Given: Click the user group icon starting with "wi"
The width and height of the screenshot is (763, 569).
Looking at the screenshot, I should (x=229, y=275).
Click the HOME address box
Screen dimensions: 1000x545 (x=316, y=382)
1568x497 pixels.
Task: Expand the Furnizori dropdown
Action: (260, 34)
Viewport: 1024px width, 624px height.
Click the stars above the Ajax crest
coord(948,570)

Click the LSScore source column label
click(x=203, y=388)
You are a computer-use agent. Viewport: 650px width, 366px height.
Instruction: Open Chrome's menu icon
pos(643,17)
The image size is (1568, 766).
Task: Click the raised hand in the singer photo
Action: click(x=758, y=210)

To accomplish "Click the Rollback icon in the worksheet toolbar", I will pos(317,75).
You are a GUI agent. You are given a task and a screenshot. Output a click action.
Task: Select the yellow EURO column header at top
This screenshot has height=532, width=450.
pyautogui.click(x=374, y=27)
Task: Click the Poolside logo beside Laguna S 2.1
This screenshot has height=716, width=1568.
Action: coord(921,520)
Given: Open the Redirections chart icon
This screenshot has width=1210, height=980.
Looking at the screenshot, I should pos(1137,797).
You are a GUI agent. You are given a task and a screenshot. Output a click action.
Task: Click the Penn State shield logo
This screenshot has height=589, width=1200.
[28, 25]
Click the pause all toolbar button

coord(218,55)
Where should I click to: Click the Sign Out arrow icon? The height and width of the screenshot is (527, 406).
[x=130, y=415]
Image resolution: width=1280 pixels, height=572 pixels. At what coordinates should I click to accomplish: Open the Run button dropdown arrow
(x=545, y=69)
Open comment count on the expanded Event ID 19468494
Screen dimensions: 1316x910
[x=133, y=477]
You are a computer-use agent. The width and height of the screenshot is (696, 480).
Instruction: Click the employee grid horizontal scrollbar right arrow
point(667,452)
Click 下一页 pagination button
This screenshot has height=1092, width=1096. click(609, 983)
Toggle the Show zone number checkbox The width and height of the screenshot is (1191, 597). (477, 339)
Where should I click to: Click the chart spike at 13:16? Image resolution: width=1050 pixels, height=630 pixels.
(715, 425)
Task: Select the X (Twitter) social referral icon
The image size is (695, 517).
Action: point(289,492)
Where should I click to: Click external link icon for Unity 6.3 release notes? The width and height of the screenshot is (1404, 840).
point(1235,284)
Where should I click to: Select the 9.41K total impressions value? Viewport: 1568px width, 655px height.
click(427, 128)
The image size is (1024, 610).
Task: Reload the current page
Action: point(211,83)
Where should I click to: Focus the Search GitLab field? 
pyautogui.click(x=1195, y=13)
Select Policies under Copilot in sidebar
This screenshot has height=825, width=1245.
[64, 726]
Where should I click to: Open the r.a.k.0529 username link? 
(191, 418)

- - - -

_EXERCISE INSTRUCTIONS_
Retype exactly the line with "Task: Select the X" and each line after it until the records end, and include no other line.

_EXERCISE RESULT_
Task: Select the X (Twitter) social referral icon
The image size is (695, 517).
Action: point(289,492)
Where should I click to: Click external link icon for Unity 6.3 release notes? The width and height of the screenshot is (1404, 840).
point(1235,284)
Where should I click to: Select the 9.41K total impressions value? Viewport: 1568px width, 655px height.
click(427, 128)
The image size is (1024, 610).
Task: Reload the current page
Action: point(211,83)
Where should I click to: Focus the Search GitLab field? 
pyautogui.click(x=1195, y=13)
Select Policies under Copilot in sidebar
This screenshot has height=825, width=1245.
[64, 726]
Where should I click to: Open the r.a.k.0529 username link? 
(191, 418)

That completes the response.